Cuando terminé de comer, la voz de Sadia
todavía reverberaba en las paredes del Restaurante Ansari. Yo era el único
cliente. Me dijo que emigrar, en las
condiciones que lo hizo, había sido extremadamente difícil; que trabajó largas
horas como niñera, cocinera, y limpiando recámaras en un hotel, por una miseria
que le pagaban; que hubo los que quisieron ultrajarla, meterla en el vicio y negocio
de las drogas, o prostituirla; que las circunstancias, a veces, se hicieron
intolerables; que muchas veces pensó regresar, pero aguantó, y las cosas
cambiaron. Ahora tenía un marido que trabajaba en la industria de la
construcción, mientras ella se ocupaba del restaurante; tenían una niña de tres
años; y estaban ahorrando dinero para comprarse una casa.
Detrás del optimismo pude entrever el
asomo de una cierta pesadumbre, y en sus ojos marrones y claros, como la arena,
se advertía la añoranza por el desierto, las dunas, las montañas, la medina, el
oasis, el jardín de Alláh.
Después de pagar lo consumido le agradecí
que me hablara de ella, que me contara su vida.
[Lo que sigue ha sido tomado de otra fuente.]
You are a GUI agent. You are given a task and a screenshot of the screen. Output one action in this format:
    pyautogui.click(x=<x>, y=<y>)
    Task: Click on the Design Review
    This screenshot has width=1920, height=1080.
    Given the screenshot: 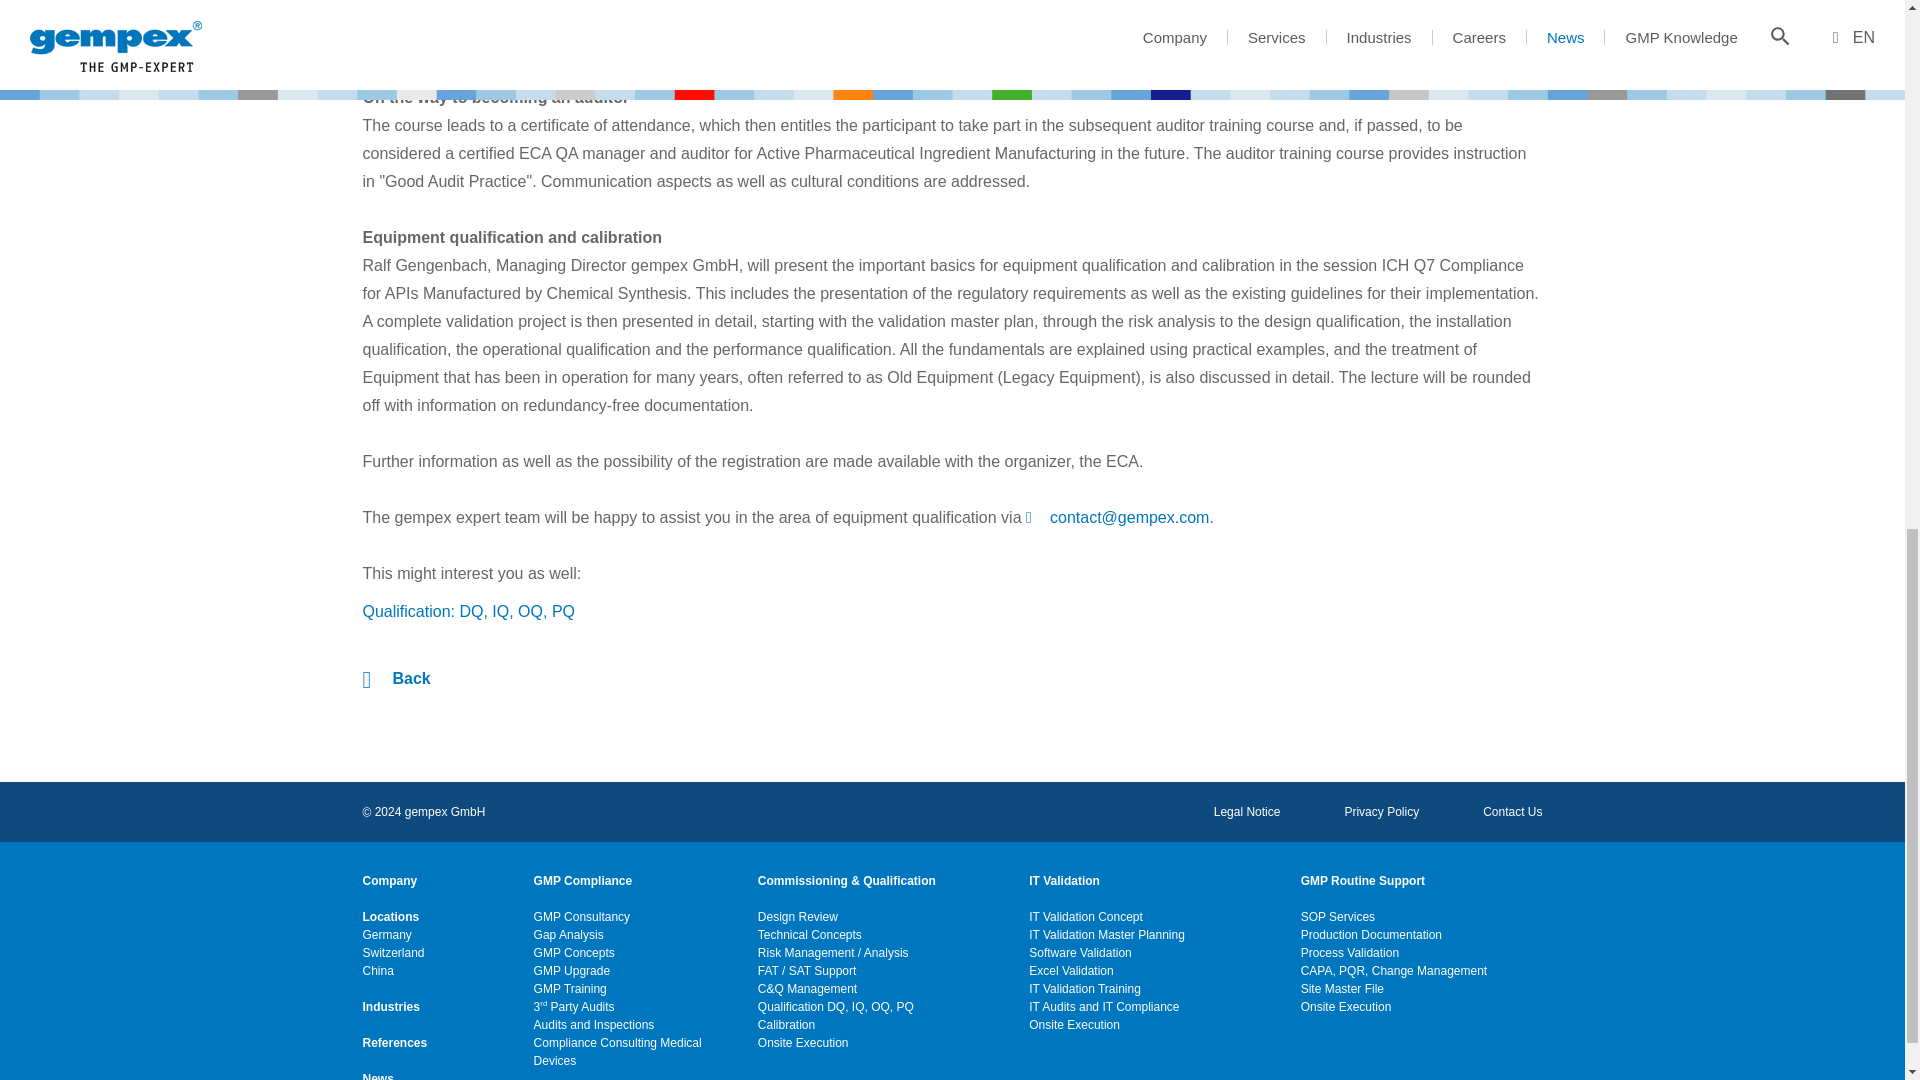 What is the action you would take?
    pyautogui.click(x=798, y=916)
Un viajero solitario siempre anda en busca de gente con quien hablar.
Cuando salí del restaurante, me detuve un rato en la esquina de Abrantes y Besolla,
sin saber qué dirección tomar, como Sadia el día que desembarcó en Algeciras.
Decidí tomar el metro en Pan Bendito y regresar al hotel. En el tren pensaba en todo lo que me había
contado; en que no le pregunté por qué se fue a Madrid y no a Marsella, donde vivía Saïd; en que un día escribiría la historia de Sadia.